Appâté par une Rolex à 200 dollars, une boîte de Viagra à 6 dollars ou un régime alimentaire miracle, l'internaute risque de se retrouver avec des produits de piètre qualité entre les mains. Voire les mains vides, si les spammeurs utilisent les coordonnées de sa carte de crédit pour assécher son compte bancaire. Mais un danger encore plus grand menace les internautes: le phishing, soit littéralement la pêche aux surfeurs peu attentifs. Certes, le phénomène n'est pas nouveau (LT du 27 septembre et du 7 avril 2004). Mais il se perfectionne et devient de plus en plus dangereux.

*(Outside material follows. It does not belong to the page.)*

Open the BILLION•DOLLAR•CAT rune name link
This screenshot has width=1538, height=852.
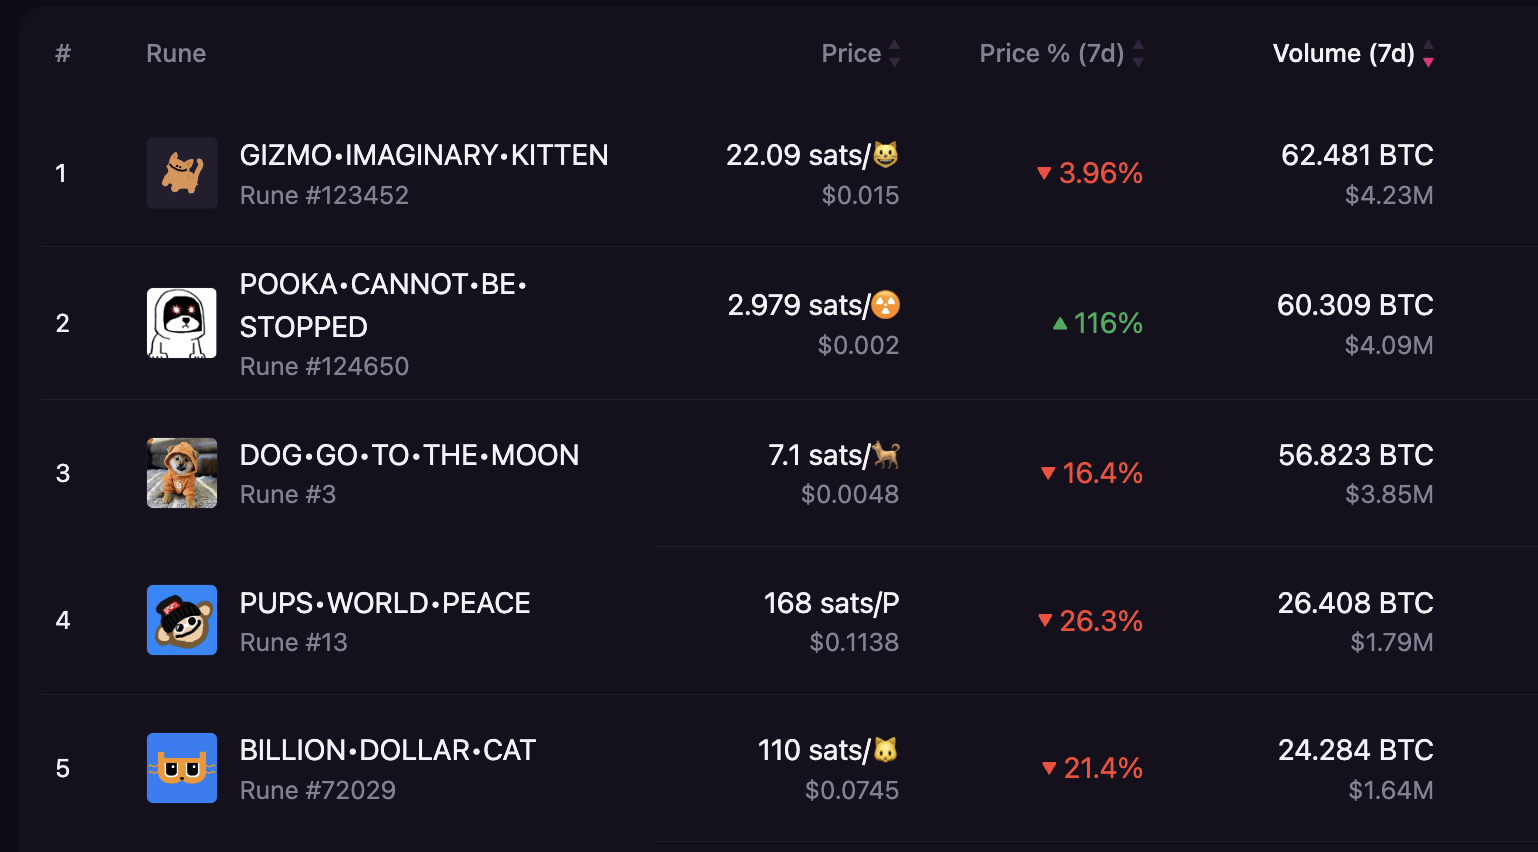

Le principe de l'arnaque est simple. Des pirates informatiques expédient des millions d'e-mails incitant leurs destinataires, clients de UBS, Citibank, Amazon ou eBay, à cliquer sur un lien pour actualiser les données de leur compte. Le site est bien entendu faux, et le compte rapidement dévalisé.

La banque HSBC a récemment eu une très mauvaise surprise. Souvent victime du phishing par le passé, elle a intercepté des e-mails se faisant passer pour elle, avertissant ses clients d'une tentative de phishing, et les invitant bien sûr à donner leurs coordonnées… Plus malins encore, des pirates ont réussi à télécharger sur les ordinateurs de leurs victimes des petits logiciels à leur insu. Une fois que les internautes tapent l'adresse web de leur banque, une page d'apparence normale s'affiche – il s'agit en fait d'une fausse interface, destinée une fois de plus à récupérer toutes leurs données. La parade est connue: un antivirus à jour, un pare-feu, et beaucoup de prudence.